USDA announces school lunch changes
The Trump administration plans to roll back school meal nutritional requirements set by President Obama. The Obama administration set rules on fat, sugar and sodium but the new administration says they’re too restrictive and costly.
Changes are coming to school lunch menus, again.
The Trump administration plans to roll back school meal nutritional requirements set by President Obama.
The Obama administration set rules on fat, sugar and sodium but the new administration says they’re too restrictive and costly.
The change means schools won’t have to cut the salt in meals yet and they can serve kids fewer whole grains. They can serve 1% milk instead of the non-fat milk that’s now required.
Robin Darling is a registered dietitian at CHI Memorial.
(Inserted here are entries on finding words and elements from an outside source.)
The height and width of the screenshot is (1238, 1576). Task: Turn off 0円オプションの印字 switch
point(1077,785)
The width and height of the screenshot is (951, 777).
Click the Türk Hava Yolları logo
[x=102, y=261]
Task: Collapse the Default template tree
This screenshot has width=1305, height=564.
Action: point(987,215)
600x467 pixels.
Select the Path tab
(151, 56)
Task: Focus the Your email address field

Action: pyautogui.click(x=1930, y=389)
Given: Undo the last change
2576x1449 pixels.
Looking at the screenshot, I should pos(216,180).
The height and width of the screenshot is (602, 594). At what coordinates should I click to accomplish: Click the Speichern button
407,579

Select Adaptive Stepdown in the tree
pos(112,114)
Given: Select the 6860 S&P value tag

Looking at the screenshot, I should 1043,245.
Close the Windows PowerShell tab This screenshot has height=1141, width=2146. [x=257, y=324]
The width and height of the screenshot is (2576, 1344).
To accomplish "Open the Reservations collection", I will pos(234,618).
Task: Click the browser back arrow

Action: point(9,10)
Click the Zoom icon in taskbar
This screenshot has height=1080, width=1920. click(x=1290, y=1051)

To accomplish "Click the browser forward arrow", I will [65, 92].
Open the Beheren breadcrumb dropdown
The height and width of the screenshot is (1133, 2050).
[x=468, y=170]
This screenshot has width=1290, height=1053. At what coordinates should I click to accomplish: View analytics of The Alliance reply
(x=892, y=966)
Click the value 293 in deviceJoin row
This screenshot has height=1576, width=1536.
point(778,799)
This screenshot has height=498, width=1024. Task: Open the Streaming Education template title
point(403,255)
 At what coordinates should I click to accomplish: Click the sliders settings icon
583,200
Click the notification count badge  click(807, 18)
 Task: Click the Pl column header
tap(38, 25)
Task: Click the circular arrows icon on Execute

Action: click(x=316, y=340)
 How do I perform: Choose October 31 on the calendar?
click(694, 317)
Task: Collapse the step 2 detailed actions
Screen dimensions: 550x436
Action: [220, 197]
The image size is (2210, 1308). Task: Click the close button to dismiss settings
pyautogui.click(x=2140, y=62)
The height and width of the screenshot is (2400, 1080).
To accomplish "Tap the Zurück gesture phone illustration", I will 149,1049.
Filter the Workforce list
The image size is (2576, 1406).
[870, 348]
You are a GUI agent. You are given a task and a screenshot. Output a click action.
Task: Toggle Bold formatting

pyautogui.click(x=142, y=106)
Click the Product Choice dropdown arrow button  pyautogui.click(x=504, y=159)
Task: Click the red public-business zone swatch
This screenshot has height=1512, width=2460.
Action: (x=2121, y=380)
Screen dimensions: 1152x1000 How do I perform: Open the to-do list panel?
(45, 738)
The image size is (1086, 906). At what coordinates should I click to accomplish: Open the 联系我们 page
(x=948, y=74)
She says she would like to hear more about the final plan before forming an opinion.
"It's gotten better than what it used to be. They don't do as many fried products, the fryers are out, they bake the items that are crispy so they've gotten rid of a lot of fat in the diet that way,” she told Channel 3.
But Darling says some items on the menu may still contain too much sodium.
“Part of where the school lunch program stands now is 1200 mg of sodium a day so it's slightly below the daily recommended intake. It's still fairly high in sodium so that would be one of the concerns,” said Darling.
She urges parents to have conversations at home about healthy food choices.
“Any color you can put on the plate is a good thing. Trying to get away from higher sodium foods, canned foods, the processed foods and choose those that are low sodium or no added sodium are at least a better option are going in the right direction,” said Darling.
The new rules will take effect during the 2017-2018 school year.
Channel 3 checked with some local school districts.
Cleveland City Schools released the following statement:
“Yesterday a proclamation was signed by USDA Secretary Sonny Perdue that has the potential to affect Cleveland City Schools meal programs. As a member of the Southeast Tennessee Buying Group, Supervisor of School Nutrition Susan Miller, will be meeting with School Nutrition Supervisors from other systems in our region to determine how this will affect our purchasing of menu items.”